Benny (Austin Butler) dans « The Bikeriders », de Jeff Nichols.

Jeff Nichols, 45 ans, est l’auteur de six longs-métrages réalisés en seize ans de carrière dans une remarquable diversité de genres – du western Shotgun Stories (2007) au film de motards The Bikeriders, en passant par le thriller paranoïaque Take Shelter (2012) ou le mélo Loving (2016). Ils témoignent d’une sombre et fascinante cohérence. Deux questions essentielles semblent y tourmenter Nichols. D’abord : le pire, qui annonce toujours sa couleur dans ses films, va-t-il finir par arriver ? Ensuite, le personnage prophétique, qui a pour vocation de le prédire ou de le préfigurer, et qui se révèle généralement à mi-chemin de l’angélisme et de la dinguerie, sera-t-il celui-là même par qui il arrivera ?

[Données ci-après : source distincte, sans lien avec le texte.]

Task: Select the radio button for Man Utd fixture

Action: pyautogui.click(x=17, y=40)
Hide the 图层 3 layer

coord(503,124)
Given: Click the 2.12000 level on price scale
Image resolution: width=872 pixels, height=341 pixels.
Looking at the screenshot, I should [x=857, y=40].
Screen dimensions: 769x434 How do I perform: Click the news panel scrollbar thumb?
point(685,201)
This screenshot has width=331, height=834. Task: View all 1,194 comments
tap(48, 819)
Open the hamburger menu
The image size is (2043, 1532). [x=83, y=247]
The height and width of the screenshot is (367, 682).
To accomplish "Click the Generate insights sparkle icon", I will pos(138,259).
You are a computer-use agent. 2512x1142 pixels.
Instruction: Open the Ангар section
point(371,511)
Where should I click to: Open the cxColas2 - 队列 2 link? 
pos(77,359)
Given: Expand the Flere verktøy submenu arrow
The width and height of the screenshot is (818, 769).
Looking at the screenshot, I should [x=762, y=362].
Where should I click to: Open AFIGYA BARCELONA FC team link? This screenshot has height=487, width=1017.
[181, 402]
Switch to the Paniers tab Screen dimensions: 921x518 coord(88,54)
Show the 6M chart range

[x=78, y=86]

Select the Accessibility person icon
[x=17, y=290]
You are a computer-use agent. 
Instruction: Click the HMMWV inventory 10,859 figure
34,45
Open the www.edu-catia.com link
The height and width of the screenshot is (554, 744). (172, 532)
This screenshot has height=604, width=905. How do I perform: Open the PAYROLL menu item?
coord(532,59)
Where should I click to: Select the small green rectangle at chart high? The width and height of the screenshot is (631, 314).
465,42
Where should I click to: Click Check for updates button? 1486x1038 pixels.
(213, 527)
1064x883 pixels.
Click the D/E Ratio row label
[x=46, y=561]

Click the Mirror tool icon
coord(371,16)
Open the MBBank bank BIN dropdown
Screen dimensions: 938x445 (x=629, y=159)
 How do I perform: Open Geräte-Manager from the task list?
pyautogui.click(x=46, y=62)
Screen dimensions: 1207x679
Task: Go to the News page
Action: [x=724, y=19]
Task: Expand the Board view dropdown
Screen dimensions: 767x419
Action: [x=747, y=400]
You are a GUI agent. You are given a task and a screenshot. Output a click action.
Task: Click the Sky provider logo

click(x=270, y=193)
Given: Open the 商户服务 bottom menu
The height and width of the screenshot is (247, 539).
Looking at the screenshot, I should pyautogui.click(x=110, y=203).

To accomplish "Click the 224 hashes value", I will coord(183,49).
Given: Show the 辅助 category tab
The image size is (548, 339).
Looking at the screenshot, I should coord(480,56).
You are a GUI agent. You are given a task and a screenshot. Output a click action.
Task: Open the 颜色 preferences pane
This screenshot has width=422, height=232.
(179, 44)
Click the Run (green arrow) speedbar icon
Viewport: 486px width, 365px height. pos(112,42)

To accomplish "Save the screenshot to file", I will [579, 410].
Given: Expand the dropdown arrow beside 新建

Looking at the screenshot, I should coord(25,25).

Une certaine folie eschatologique proprement américaine, où le bien et le mal se révèlent les deux faces d’une même pièce, trouve ainsi dans son œuvre, qu’on pourrait qualifier de néoclassique, de lancinants échos. The Bikeriders, qui se frotte à l’immense mythologie de la route et des gangs américains, se situe à son tour dans cette épure et se réfugie, comme la plupart des films d’auteur américains récents, dans le passé. Soit l’histoire, située dans les années 1960, d’un club du Midwest nommé The Vandals. Johnny (Tom Hardy), son chef, brute sympathique, l’a fondé avec quelques amis. S’y sont notamment agrégés Benny (Austin Butler), tête brûlée à la beauté ravageuse, sa petite amie, Kathy (Jodie Comer), jolie brune folle de son bel amant, ou encore Zipco (Michael Shannon), géant letton alcoolique et férocement anticommuniste.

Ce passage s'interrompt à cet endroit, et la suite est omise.